## DOCUMENT TEXT
Traveling with a Child with Special Needs


Traveling with a child is not an easy task for parents. When traveling with a child with special needs, the challenges are even greater. It can be daunting, precisely because it does what we expect vacations to do, take us away from routine, which is what these children rely on. Temptation to stay home and avoid unpredictable reactions such as meltdowns, sensory issues, social fears, or just the difficulty of traveling with medical equipment, and wheelchairs can be discouraging. Know how invaluable it is for the whole family to go on vacation, it helps avoid resentment towards the child with special needs. It is just as important to the child with special needs for his/her growth.

Preparation is your best offense and defense. To help make your next trip a little easier, here is a list of things to consider when planning your vacation and packing. There is no guarantee it’s going to be smooth sailing but following these suggestions will make your family vacations more enjoyable.

  • Crowds and long waits can make children anxious and tired and provoke meltdowns. Try booking your reservation during off-peak hours if possible.
  • Find an airline that offers nonstop flights, although the cost may be higher so that you don’t have to worry about changing planes.
  • While booking the flight, mention that you will need extra assistance. Most airlines, car rental companies, and hotels have dedicated teams for that purpose.
  • Notify the airlines that you will be traveling with a wheelchair, car seat, or medical equipment; as each airline and airport have their own policies. Never assume that your experience going, will be the same returning. Confirm the policies for your return home. Take note of the agent’s name and direct extension for future reference.
  • If you are traveling with a car seat, make sure it’s FAA approved and not expired. Car seats now have expiration dates.
  • If your child uses an electric wheelchair check with the airlines as the battery of the chair can be an issue. It may be a good idea to rent one at your destination rather than traveling with your own.

Collected data entries
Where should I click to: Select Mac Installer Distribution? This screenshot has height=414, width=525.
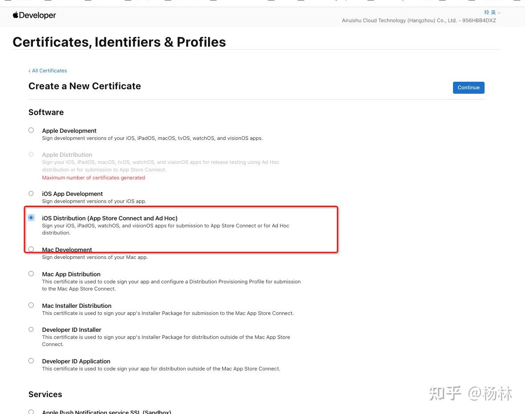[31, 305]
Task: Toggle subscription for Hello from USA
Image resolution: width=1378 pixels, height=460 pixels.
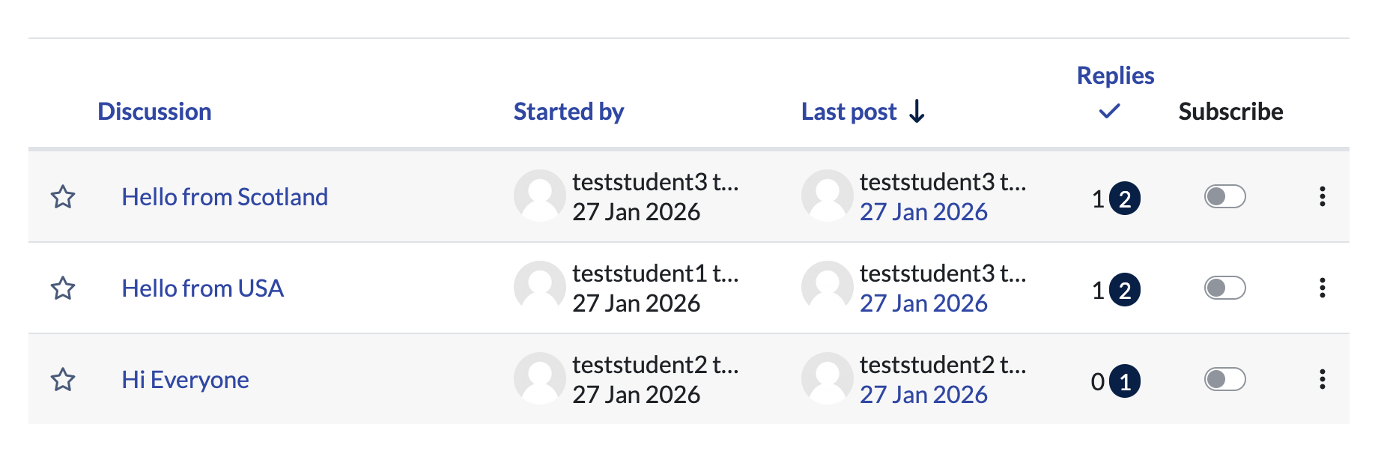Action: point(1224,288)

## AIM OF THE TASK
In the text about traveling with a child with special needs, what two things should you make sure of if you bring a car seat?

## REPLY
That it is FAA approved and not expired.